Records excerpted from a collection
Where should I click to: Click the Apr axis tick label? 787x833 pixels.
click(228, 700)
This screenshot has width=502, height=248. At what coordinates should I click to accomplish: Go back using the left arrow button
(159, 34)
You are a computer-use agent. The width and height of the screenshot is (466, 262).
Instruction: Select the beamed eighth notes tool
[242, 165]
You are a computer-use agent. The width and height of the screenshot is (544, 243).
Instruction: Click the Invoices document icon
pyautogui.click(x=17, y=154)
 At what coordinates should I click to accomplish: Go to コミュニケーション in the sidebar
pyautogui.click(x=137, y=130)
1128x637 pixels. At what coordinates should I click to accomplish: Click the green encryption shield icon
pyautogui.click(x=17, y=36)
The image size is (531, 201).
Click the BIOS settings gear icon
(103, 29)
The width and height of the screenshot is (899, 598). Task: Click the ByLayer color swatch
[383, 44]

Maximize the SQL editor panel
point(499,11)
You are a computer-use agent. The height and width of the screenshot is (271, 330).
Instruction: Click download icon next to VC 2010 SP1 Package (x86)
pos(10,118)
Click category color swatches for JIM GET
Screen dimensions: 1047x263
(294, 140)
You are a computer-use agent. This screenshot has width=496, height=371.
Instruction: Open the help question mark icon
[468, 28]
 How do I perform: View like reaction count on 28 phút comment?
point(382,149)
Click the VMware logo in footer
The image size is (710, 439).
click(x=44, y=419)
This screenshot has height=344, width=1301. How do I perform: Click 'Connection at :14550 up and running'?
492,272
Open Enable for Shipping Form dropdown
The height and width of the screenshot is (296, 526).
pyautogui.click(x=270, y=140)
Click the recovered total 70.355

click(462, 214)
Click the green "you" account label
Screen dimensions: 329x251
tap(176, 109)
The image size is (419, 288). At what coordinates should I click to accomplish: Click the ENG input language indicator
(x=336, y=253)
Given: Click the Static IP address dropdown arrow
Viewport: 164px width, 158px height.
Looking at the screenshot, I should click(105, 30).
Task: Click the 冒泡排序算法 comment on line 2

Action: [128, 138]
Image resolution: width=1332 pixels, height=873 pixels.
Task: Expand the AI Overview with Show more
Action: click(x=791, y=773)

Task prompt - Return the whole of the data, character for character.

Result for this task -
Where should I click to: Click the Apr axis tick label? 787x833 pixels.
click(228, 700)
This screenshot has width=502, height=248. At what coordinates should I click to accomplish: Go back using the left arrow button
(159, 34)
You are a computer-use agent. The width and height of the screenshot is (466, 262).
Instruction: Select the beamed eighth notes tool
[242, 165]
You are a computer-use agent. The width and height of the screenshot is (544, 243).
Instruction: Click the Invoices document icon
pyautogui.click(x=17, y=154)
 At what coordinates should I click to accomplish: Go to コミュニケーション in the sidebar
pyautogui.click(x=137, y=130)
1128x637 pixels. At what coordinates should I click to accomplish: Click the green encryption shield icon
pyautogui.click(x=17, y=36)
The image size is (531, 201).
Click the BIOS settings gear icon
(103, 29)
The width and height of the screenshot is (899, 598). Task: Click the ByLayer color swatch
[383, 44]

Maximize the SQL editor panel
point(499,11)
You are a computer-use agent. The height and width of the screenshot is (271, 330).
Instruction: Click download icon next to VC 2010 SP1 Package (x86)
pos(10,118)
Click category color swatches for JIM GET
Screen dimensions: 1047x263
(294, 140)
You are a computer-use agent. This screenshot has width=496, height=371.
Instruction: Open the help question mark icon
[468, 28]
 How do I perform: View like reaction count on 28 phút comment?
point(382,149)
Click the VMware logo in footer
The image size is (710, 439).
click(x=44, y=419)
This screenshot has height=344, width=1301. How do I perform: Click 'Connection at :14550 up and running'?
492,272
Open Enable for Shipping Form dropdown
The height and width of the screenshot is (296, 526).
pyautogui.click(x=270, y=140)
Click the recovered total 70.355

click(462, 214)
Click the green "you" account label
Screen dimensions: 329x251
tap(176, 109)
The image size is (419, 288). At what coordinates should I click to accomplish: Click the ENG input language indicator
(x=336, y=253)
Given: Click the Static IP address dropdown arrow
Viewport: 164px width, 158px height.
Looking at the screenshot, I should click(105, 30).
Task: Click the 冒泡排序算法 comment on line 2

Action: [128, 138]
Image resolution: width=1332 pixels, height=873 pixels.
Task: Expand the AI Overview with Show more
Action: click(x=791, y=773)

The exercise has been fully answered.